Having said this, perhaps I am too crass on the subject.


----------



## UMP (Dec 23, 2014)

Mr. Nail said:


> My condolences Ump.


LOL! Good one!


----------



## LadybugMomma (Apr 28, 2016)

"In my mind, my love for her is beyond obvious." 

If men and women knew what went on in each others minds, life would be rather easy, huh? 

She just needs to know. Even if she does know, what's wrong with reassurance? 

Do you often tell her that you love her? If so, why? Shouldn't she just know this all the time due to being married for 25 years? 

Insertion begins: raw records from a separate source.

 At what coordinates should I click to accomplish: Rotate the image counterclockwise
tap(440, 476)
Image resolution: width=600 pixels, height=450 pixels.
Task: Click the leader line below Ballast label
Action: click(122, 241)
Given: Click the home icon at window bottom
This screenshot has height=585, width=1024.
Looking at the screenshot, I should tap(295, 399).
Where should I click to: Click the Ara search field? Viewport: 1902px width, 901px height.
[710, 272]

Do what someone else said and give her hugs, kisses and tell her you will miss her while she's gone.


----------



## UMP (Dec 23, 2014)

LadybugMomma said:


> "In my mind, my love for her is beyond obvious."
> 
> If men and women knew what went on in each others minds, life would be rather easy, huh?
> 
> ...


I will.
The part that ticks me off is that I did tell her that I would miss her, but she said "you took too long to answer." When I said I will miss her she said "it's too late." That's a bit ridiculous, don't you think?


----------



## phillybeffandswiss (Jan 20, 2013)

LOL. A stop watch fight. I've had a couple of those myself. They are stupid tiny crap tests and people will defend them to the ends of the earth.


----------



## Unicus (Jun 2, 2016)

UMP, I'm a guy...100% of the time, but that won't stop me from answering, b/c I think your situation is gender neutral.

I think her question was a set up, you were ambushed: What she's really saying is "If you loved us you'd come with us". That's a blunt assessment of her take away from you not participating in what seems to be an extended family vacation. She's feeling insecure. Is everything OK in your marriage and family?

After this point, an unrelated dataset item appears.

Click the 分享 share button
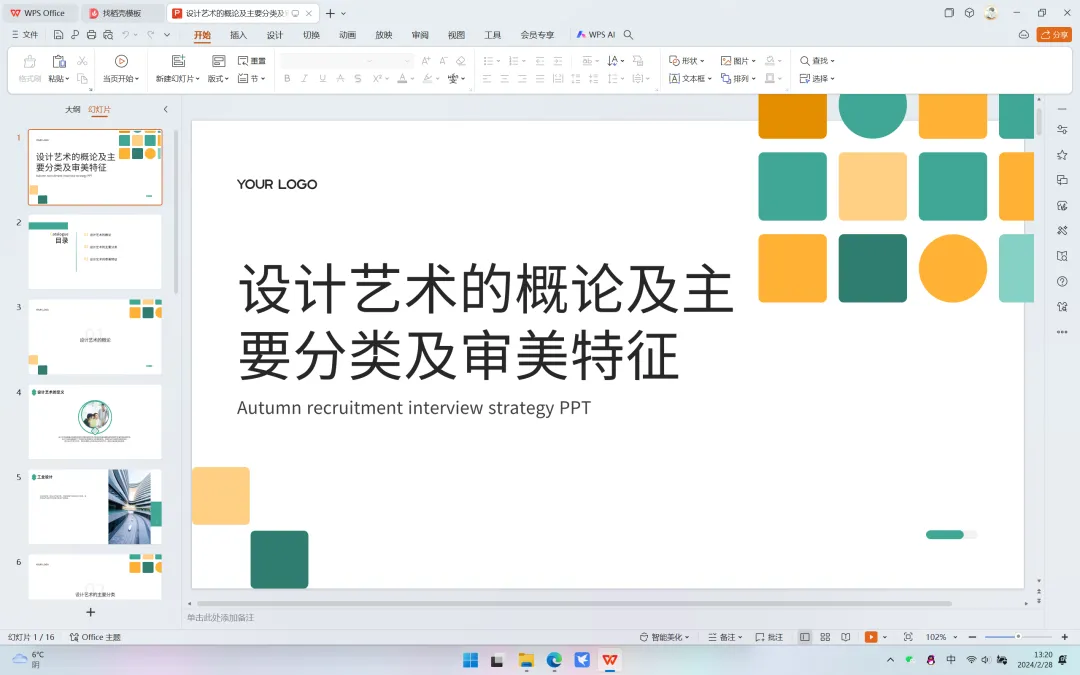 pos(1055,33)
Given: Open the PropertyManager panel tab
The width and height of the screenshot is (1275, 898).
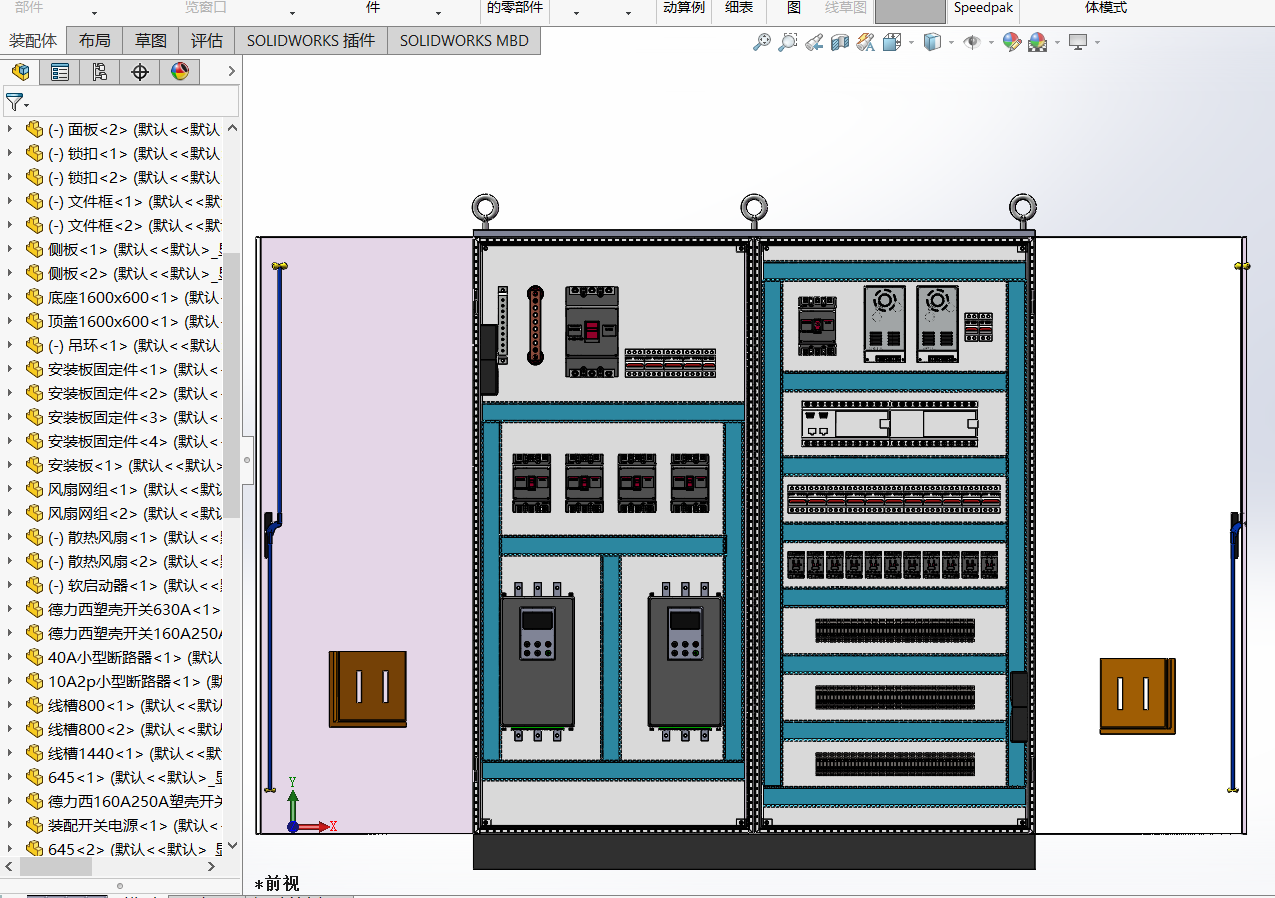Looking at the screenshot, I should pos(60,72).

She should have skipped the fire bombing, and just told you straight out she wanted you to come, and how she's interpreting your decision to remain on the farm. You at least could have responded directly to her underlying insecurity, rather than take your decoder ring out and try to piece it together with us.

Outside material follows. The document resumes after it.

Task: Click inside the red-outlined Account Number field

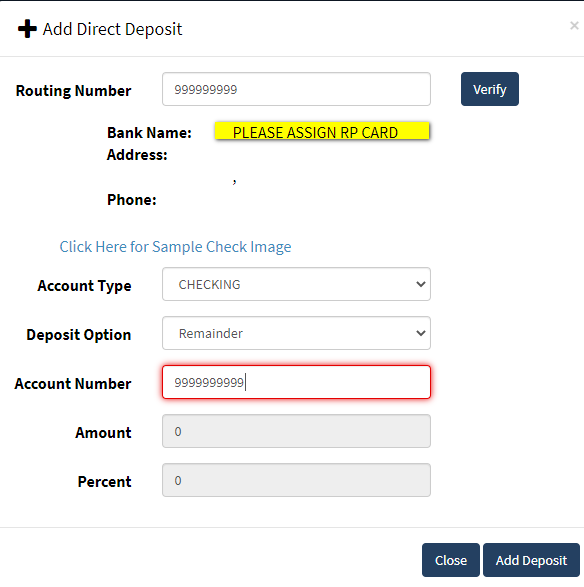Action: [x=296, y=382]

You might want to go back and re visit the whole interchange, address her insecurity, ask if it's representative of some other issues, and that next time, you'd like her to ask what's really on her mind.


----------



## UMP (Dec 23, 2014)

Unicus said:


> UMP, I'm a guy...100% of the time, but that won't stop me from answering, b/c I think your situation is gender neutral.
> 
> I think her question was a set up, you were ambushed: What she's really saying is "If you loved us you'd come with us". That's a blunt assessment of her take away from you not participating in what seems to be an extended family vacation. She's feeling insecure. Is everything OK in your marriage and family?
> 
> ...


We do this EVERY year. I take a week off work and get caught up at the farm. I do things like detail her car, service the generator, and both my kids cars, etc. etc. etc. She goes to Club Med with my parents and our kids.
Sounds like a great deal for her, don't you think?


----------



## phillybeffandswiss (Jan 20, 2013)

UMP, ask her what the real issues is before getting into a debate about her or your alleged insecurities. If this is a regular trip and she put you on the stop watch, it is a passive aggressive way to communicate another problem IMO.


----------



## Unicus (Jun 2, 2016)

UMP said:


> We do this EVERY year..Sounds like a great deal for her, don't you think?


Apparently not.


----------



## UMP (Dec 23, 2014)

Unicus said:


> Apparently not.


It SHOULD be.
Here is my list:
Service generator
Detail wifes car/buy new floor mats
Change oil in wifes car and our two kids cars
Organize fridge
change oil in mower
Get Dog food
Soak shower head in vinegar 
Change sand in pool sand filter
Mop garage floor
New solor led lights on fence
Buy new towels
Buy new kitchen glasses
Prune trees
Put down 12 gallons of roundup.
Get Propane
Bush hog back field
Paint lamp posts 
Etc. Etc. Etc.

Her list:
Sit on the beach and eat at the buffet 3 times a day, all you can drink 24/7.


----------



## Luvher4life (Jan 15, 2016)

Do y'all take vacations together? It seems to me that she really wants you to go with them. A little romance on a vacation away can rekindle a spark that might have faded a little. Maybe?


----------



## Rowan (Apr 3, 2012)

If my husband thought that sending me anywhere with the children and his mother was a sweet deal, I think there'd be more we needed to discuss than just "will you miss me?". 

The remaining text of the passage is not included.